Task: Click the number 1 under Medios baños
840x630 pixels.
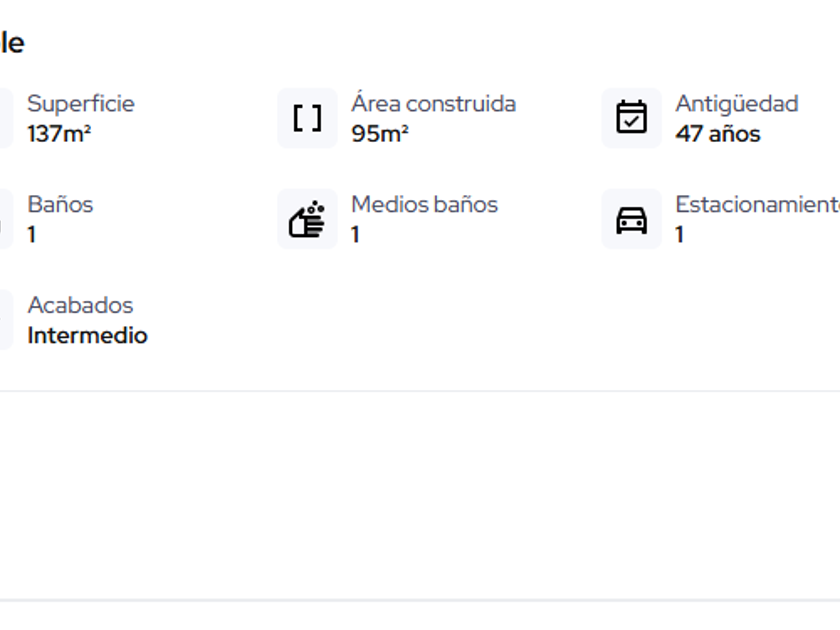Action: tap(356, 235)
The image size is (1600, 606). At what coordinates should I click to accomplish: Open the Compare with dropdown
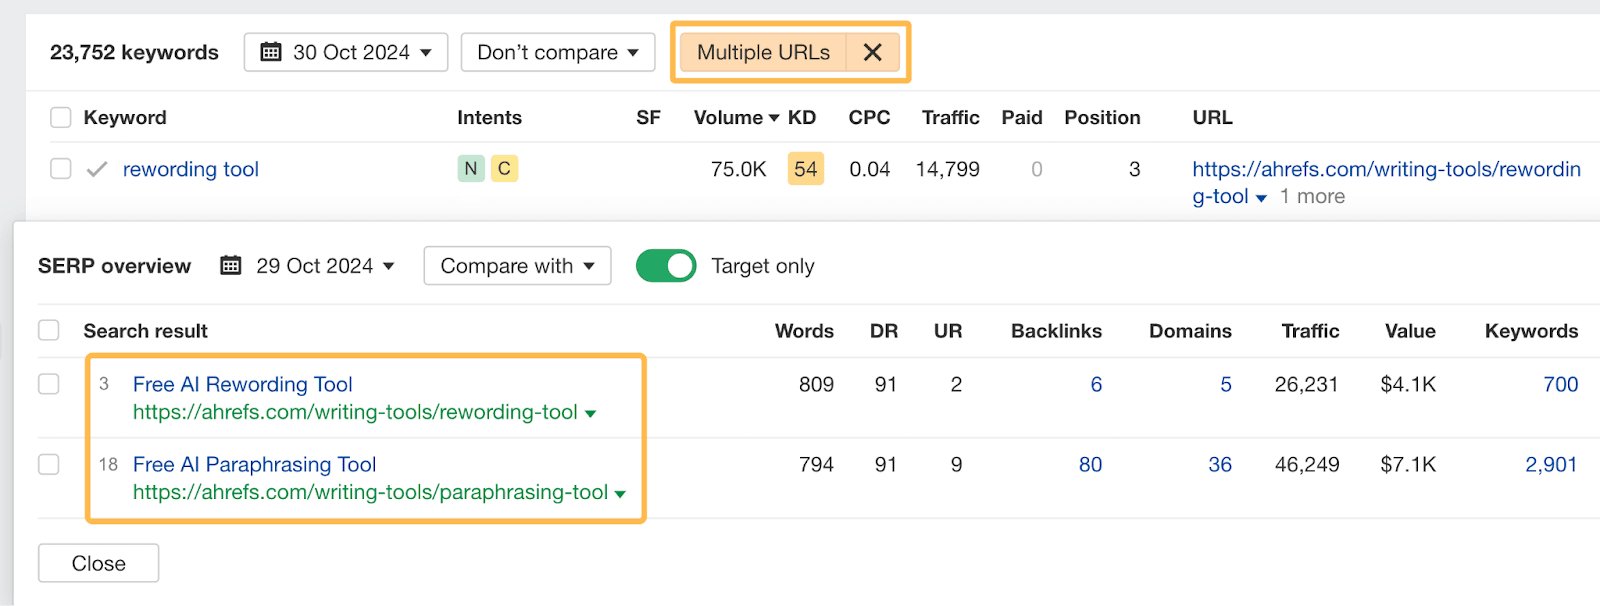(x=517, y=266)
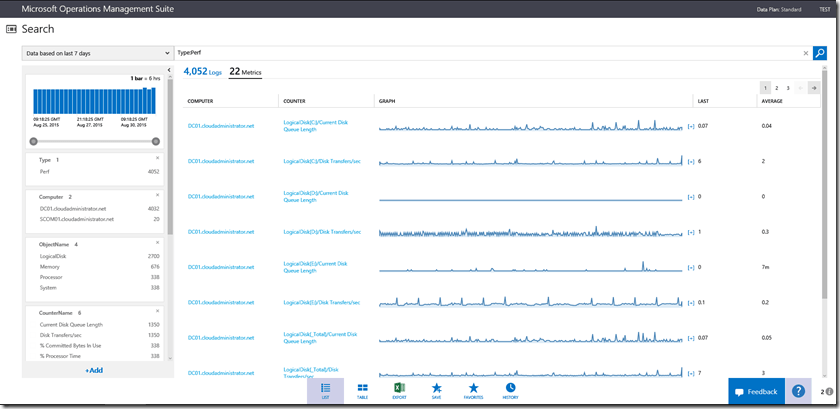The image size is (840, 409).
Task: Remove the Type facet filter
Action: (x=157, y=158)
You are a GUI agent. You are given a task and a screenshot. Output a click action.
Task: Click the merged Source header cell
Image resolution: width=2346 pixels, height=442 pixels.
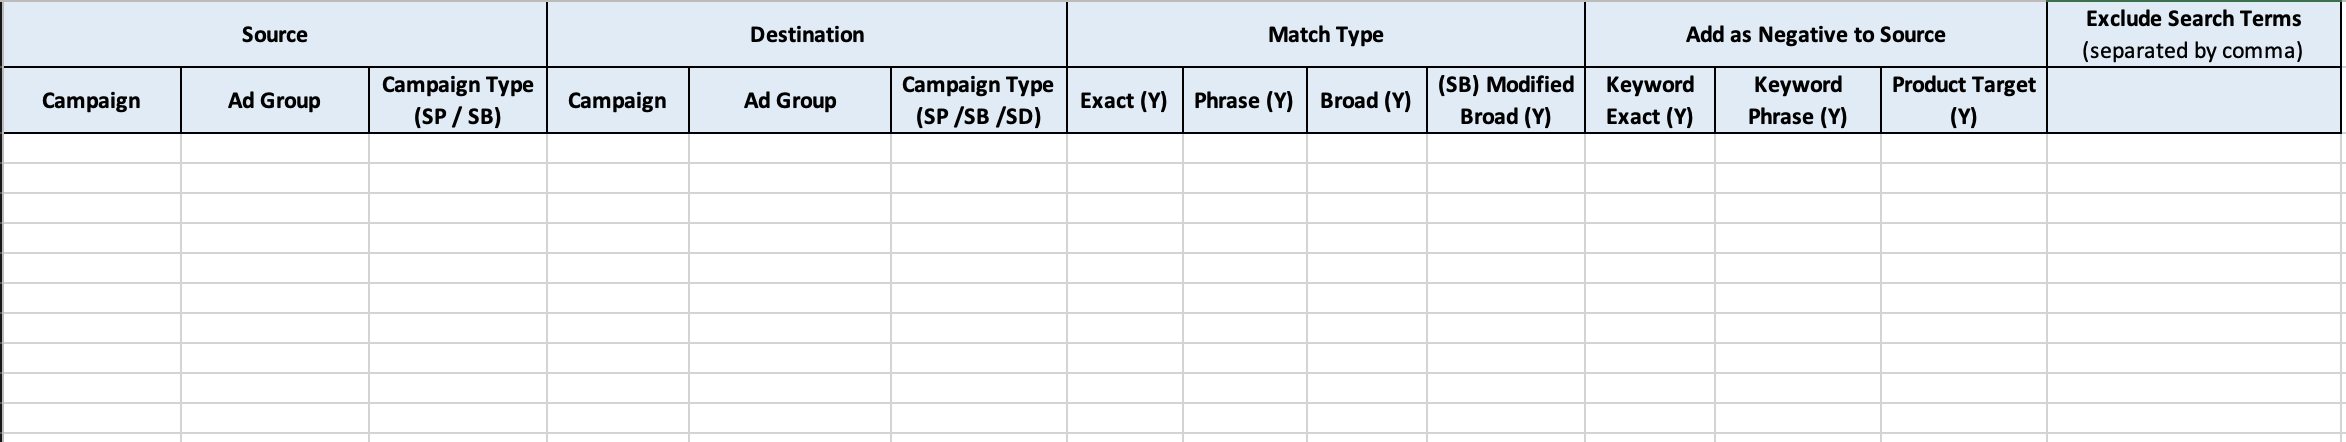pos(274,35)
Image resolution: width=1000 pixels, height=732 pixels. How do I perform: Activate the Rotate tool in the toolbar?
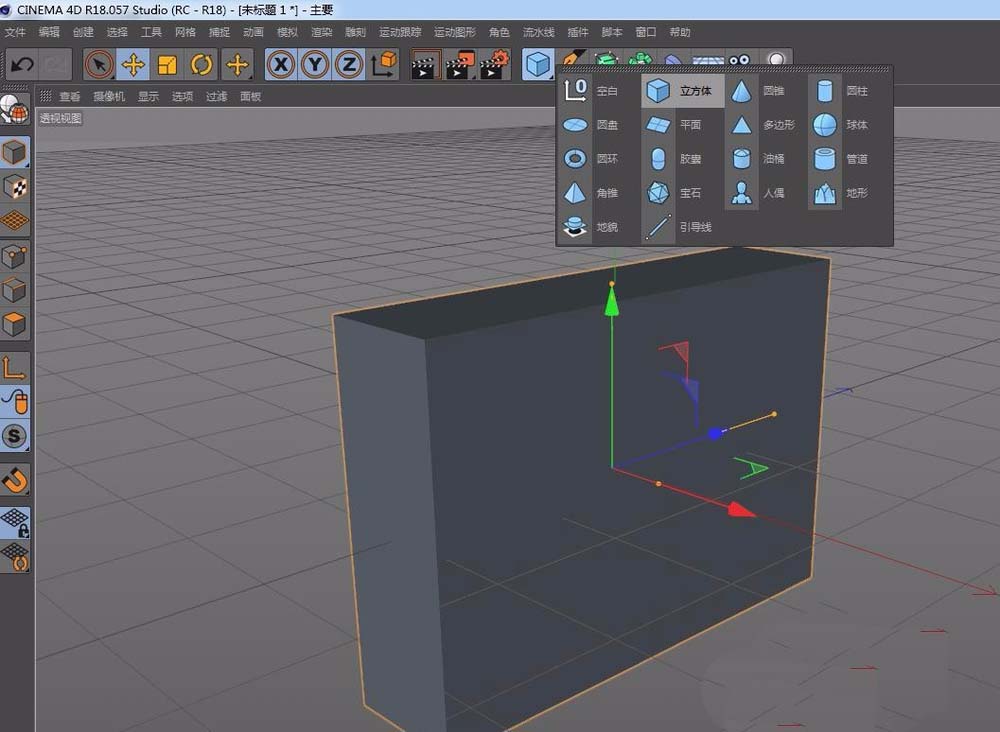(x=201, y=64)
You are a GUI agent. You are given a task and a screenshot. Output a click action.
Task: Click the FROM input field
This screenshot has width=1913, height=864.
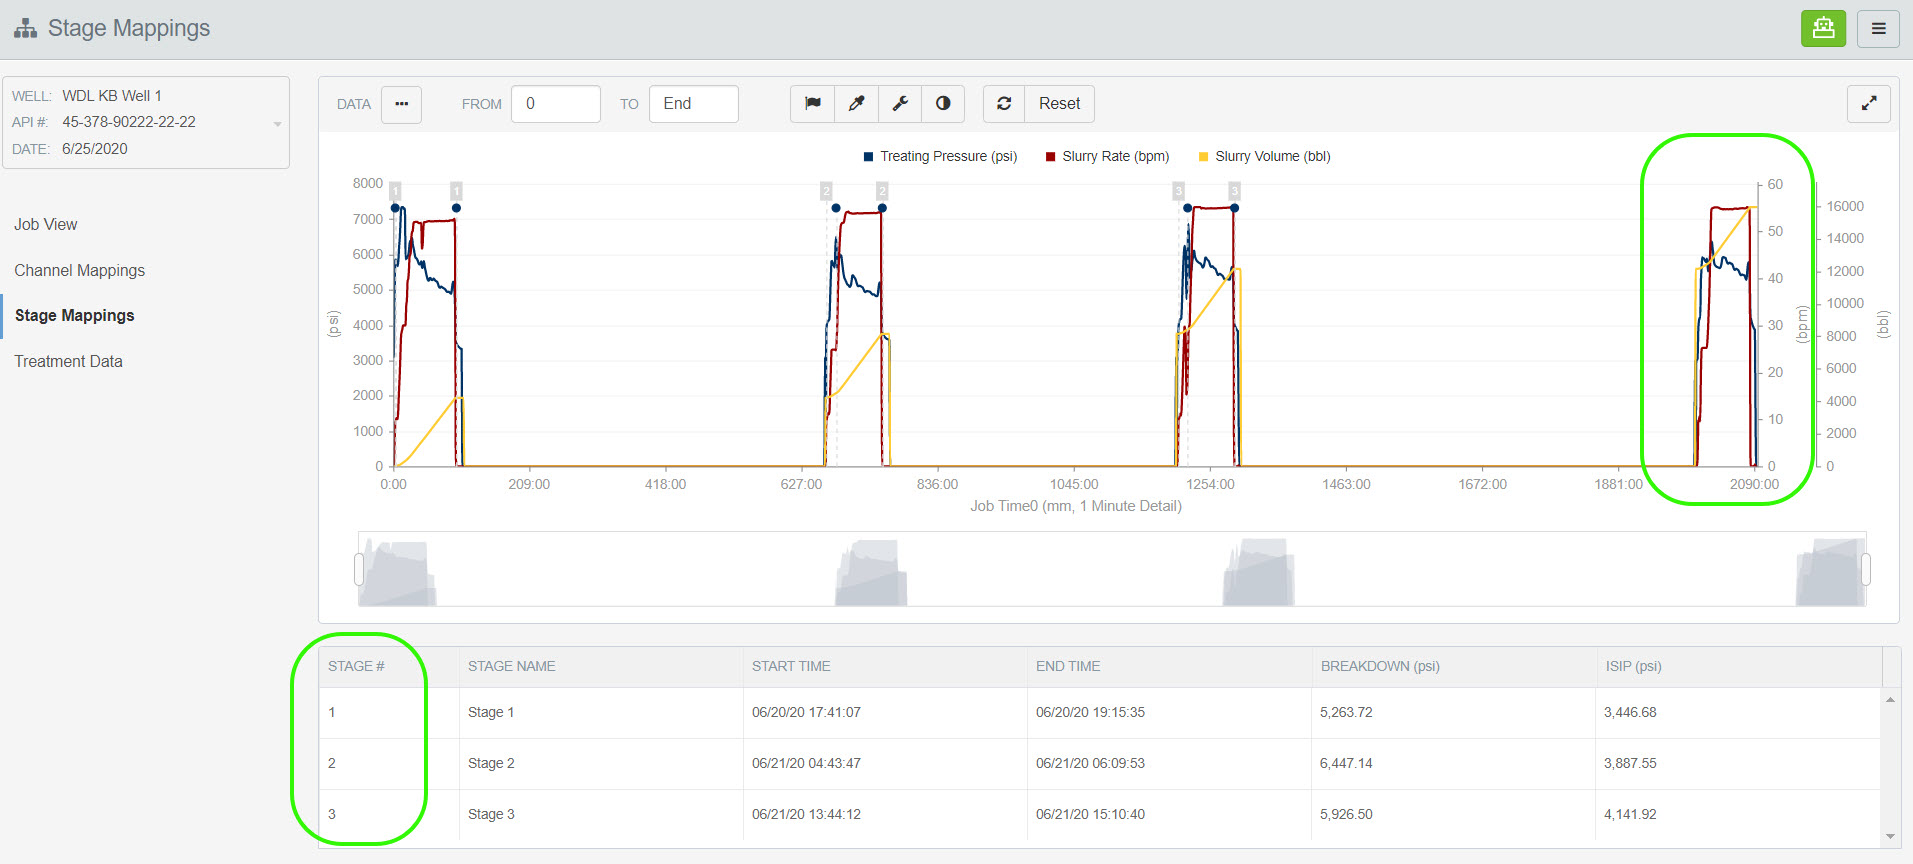pos(555,104)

INSTRUCTIONS FOR THE TASK — Take the lines from the one holding "Image resolution: width=1000" through the last line of the data above and copy them exactly, both ends included, omitting all pictures.

RESULT FOR THIS EXERCISE —
Image resolution: width=1000 pixels, height=732 pixels. How do I perform: Activate the Rotate tool in the toolbar?
(x=201, y=64)
You are a GUI agent. You are given a task and a screenshot. Output a click action.
Task: Click the FROM input field
This screenshot has width=1913, height=864.
pos(555,104)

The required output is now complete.